Quasi tutte le attività ricettive sono in completa sintonia con la natura, e molte sono gestite dalle stesse comunità Xhosa che offrono scorci nelle loro tradizioni e nei loro rituali. Ci sono qui percorsi naturalistici da fare a piedi o con il cavallo, qualche centro per immersioni subacquee ed esplorazioni di vecchi relitti affondati in mare. E fra tutta questa natura selvaggia, popolazioni di cetacei vivono indisturbati nel mare blu. Ma la Shell vuole trivellare qui, indigeni o non indigeni, cetacei o non cetacei.

Come sempre, l’antipasto delle trivelle sono le operazioni di airgun, per le quali la Shell aveva ottenuto vari permessi governativi. Ovviamente i politici del Sud Africa vedono tutto questo con occhio favorevole perché in ballo c’è la “sicurezza energetica” del paese. Per esempio il ministro dell’energia Gwede Mantashe dice che coloro che si oppongono alle trivelle vogliono togliere all’Africa le sue risorse energetiche e li accusa di “neo-colonialismo” e di “apartheid travestito da ambientalismo”. Boh. Ad ogni modo, grazie a questi permessi esistenti, la Shell ha iniziato le operazioni di airgun in dicembre. L’obiettivo era di sondare circa 6.000 chilometri quadrati di mare con airgun 3D e di finire nella primavera del 2022.

Ma i residenti non ne hanno voluto sapere. Le proteste sono state intense e diffuse a livello nazionale, come visto raramente nel Sud Africa post-apartheid.

Uno dei portavoce delle proteste per conto degli indigeni, Sinegugu Zukulu, ricorda che il mare è della gente e non della Shell. Zuluku ricorda pure che nessuno ha interpellato la sua gente che già risente dei cambiamenti climatici nella forma di siccità e alluvioni imprevedibili, proliferazione di specie invasive, piogge fuori stagione che rovinano i raccolti.

Le storie petrolifere della Nigeria e di petrolio finito in mare a rovinare ecosistemi e sostentamento di pescatori sono arrivate fin qui e tutti sanno che il petrolio non porterà altro che inquinamento, povertà e disperazione. Ma invece di accettare tutto silenziosamente si sono ribellati. Assieme a gruppi di ambientalisti urbani, Greenpeace Africa e persone comuni hanno presentato istanze ai tribunali del Sud Africa per fermare l’airgun. Il fondamento di queste istanze è che i trattati Onu per la protezione delle comunità indigene non sono stati rispettati. L’airgun della Shell avrebbe danneggiato non solo la vita di delfini, foche, pinguini e balene ma avrebbe danneggiato la loro vita.

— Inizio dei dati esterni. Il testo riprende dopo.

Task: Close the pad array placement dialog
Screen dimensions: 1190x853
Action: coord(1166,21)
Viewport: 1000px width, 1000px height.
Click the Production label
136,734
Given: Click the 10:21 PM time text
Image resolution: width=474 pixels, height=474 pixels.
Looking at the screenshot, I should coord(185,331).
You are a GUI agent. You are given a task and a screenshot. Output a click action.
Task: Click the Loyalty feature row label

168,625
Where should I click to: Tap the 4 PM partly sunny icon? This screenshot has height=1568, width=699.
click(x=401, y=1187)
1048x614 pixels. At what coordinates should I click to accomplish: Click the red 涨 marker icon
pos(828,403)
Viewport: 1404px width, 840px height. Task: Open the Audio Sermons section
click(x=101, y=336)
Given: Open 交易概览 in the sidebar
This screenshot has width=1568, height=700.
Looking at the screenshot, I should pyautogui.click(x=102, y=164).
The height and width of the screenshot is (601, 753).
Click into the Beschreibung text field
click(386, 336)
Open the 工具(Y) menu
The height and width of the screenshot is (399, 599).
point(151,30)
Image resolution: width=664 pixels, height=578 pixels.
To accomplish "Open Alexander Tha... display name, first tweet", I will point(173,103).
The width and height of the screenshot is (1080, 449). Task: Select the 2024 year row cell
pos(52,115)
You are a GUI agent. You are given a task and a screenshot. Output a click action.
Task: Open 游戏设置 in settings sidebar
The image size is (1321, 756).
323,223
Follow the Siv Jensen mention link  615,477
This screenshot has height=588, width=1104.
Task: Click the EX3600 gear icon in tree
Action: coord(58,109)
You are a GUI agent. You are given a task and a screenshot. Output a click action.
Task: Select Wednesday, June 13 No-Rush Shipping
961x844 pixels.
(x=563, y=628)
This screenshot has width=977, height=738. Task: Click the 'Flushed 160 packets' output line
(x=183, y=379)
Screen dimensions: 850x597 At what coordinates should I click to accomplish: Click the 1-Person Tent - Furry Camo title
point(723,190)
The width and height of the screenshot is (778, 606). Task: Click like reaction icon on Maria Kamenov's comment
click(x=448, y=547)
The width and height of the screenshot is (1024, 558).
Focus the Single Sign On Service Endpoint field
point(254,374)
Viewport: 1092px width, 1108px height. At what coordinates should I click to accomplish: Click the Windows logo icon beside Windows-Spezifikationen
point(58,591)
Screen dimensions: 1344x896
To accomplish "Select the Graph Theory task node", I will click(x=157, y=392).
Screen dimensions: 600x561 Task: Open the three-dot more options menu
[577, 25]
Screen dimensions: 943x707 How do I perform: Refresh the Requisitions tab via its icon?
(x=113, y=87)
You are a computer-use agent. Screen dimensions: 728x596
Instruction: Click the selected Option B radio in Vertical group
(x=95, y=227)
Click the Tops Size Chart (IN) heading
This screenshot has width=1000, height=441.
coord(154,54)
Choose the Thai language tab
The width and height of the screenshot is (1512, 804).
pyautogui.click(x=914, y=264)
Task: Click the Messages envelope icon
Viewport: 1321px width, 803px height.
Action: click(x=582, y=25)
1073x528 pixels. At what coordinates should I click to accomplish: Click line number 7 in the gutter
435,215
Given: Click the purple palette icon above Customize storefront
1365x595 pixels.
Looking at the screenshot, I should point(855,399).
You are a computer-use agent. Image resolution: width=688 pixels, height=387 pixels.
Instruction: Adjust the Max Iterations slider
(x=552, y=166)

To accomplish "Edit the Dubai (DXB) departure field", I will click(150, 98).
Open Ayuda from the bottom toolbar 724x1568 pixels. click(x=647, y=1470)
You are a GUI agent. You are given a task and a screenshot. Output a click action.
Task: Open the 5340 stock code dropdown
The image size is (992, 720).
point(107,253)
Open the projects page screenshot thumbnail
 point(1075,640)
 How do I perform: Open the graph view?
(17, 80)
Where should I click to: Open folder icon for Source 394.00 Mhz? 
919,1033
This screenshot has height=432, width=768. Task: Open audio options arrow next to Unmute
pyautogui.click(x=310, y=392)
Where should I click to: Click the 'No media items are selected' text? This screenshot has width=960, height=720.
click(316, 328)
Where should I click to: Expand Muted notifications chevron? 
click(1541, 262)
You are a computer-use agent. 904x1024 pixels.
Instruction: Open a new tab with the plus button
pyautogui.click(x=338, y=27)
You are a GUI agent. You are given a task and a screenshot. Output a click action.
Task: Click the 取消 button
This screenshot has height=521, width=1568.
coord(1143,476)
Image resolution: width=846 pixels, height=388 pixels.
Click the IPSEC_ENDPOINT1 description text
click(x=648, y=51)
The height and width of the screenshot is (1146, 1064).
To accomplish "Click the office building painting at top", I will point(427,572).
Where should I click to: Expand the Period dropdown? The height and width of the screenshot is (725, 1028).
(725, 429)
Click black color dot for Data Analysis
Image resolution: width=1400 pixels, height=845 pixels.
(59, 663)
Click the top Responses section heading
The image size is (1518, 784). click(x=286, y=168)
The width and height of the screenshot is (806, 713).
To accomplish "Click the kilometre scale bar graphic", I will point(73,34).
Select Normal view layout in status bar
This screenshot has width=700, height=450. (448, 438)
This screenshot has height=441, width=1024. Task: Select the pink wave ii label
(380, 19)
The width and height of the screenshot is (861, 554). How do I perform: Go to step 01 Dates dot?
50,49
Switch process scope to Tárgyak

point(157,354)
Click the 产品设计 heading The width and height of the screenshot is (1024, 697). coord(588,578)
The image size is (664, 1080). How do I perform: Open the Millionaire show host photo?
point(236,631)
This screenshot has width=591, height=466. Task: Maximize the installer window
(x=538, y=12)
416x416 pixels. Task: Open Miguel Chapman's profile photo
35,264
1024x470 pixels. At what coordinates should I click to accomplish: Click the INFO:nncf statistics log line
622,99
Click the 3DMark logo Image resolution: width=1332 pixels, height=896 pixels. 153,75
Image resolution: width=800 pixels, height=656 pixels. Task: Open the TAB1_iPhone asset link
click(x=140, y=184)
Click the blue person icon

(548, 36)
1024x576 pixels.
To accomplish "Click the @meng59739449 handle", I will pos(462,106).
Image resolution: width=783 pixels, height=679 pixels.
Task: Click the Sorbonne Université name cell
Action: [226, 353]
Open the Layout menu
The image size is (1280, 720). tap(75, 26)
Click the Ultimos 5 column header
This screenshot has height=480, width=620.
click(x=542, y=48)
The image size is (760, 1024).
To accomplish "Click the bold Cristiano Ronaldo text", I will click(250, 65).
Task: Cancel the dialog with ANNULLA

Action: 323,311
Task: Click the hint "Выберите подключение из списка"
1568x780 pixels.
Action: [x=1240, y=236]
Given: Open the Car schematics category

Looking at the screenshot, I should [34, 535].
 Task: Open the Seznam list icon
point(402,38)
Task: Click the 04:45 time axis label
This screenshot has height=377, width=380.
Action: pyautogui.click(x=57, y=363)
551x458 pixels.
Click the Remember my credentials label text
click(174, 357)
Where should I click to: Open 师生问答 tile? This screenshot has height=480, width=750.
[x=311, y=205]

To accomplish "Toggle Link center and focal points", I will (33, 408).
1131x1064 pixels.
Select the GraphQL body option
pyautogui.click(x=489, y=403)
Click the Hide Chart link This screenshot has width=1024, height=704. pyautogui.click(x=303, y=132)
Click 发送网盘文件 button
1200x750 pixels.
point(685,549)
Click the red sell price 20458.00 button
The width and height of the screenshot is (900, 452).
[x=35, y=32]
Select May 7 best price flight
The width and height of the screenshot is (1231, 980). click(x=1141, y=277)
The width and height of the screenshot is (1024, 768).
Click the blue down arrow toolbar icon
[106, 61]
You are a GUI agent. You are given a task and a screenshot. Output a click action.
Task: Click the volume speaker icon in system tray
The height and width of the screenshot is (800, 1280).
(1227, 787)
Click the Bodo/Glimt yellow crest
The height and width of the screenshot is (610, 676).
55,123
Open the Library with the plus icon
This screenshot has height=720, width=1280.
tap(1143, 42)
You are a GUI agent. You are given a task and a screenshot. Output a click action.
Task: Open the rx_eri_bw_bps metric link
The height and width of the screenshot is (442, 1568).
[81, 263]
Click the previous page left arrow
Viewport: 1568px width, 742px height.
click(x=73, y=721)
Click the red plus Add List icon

Alla fine il tribunale gli ha dato ragione: i permessi di eseguire airgun non sono validi perché non c’è stata sufficiente consultazione della cittadinanza. I residenti sono contenti di avere salvato il mare, per ora almeno, e che il profitto a breve termine non abbia portato alla distruzione del loro ambiente. Dal canto suo la Shell si ferma, ma la partita è ancora aperta perché potrà portare delle modifiche ai suoi progetti e riprovarci ancora.

Come sempre, ogni piccolo passo è un passo in avanti. Anche l’Eni voleva trivellare qui, ma se ne sono già andati. Un giorno si arrenderanno pure quelli della Shell. La morale è sempre la stessa. Resistere, sempre, sempre.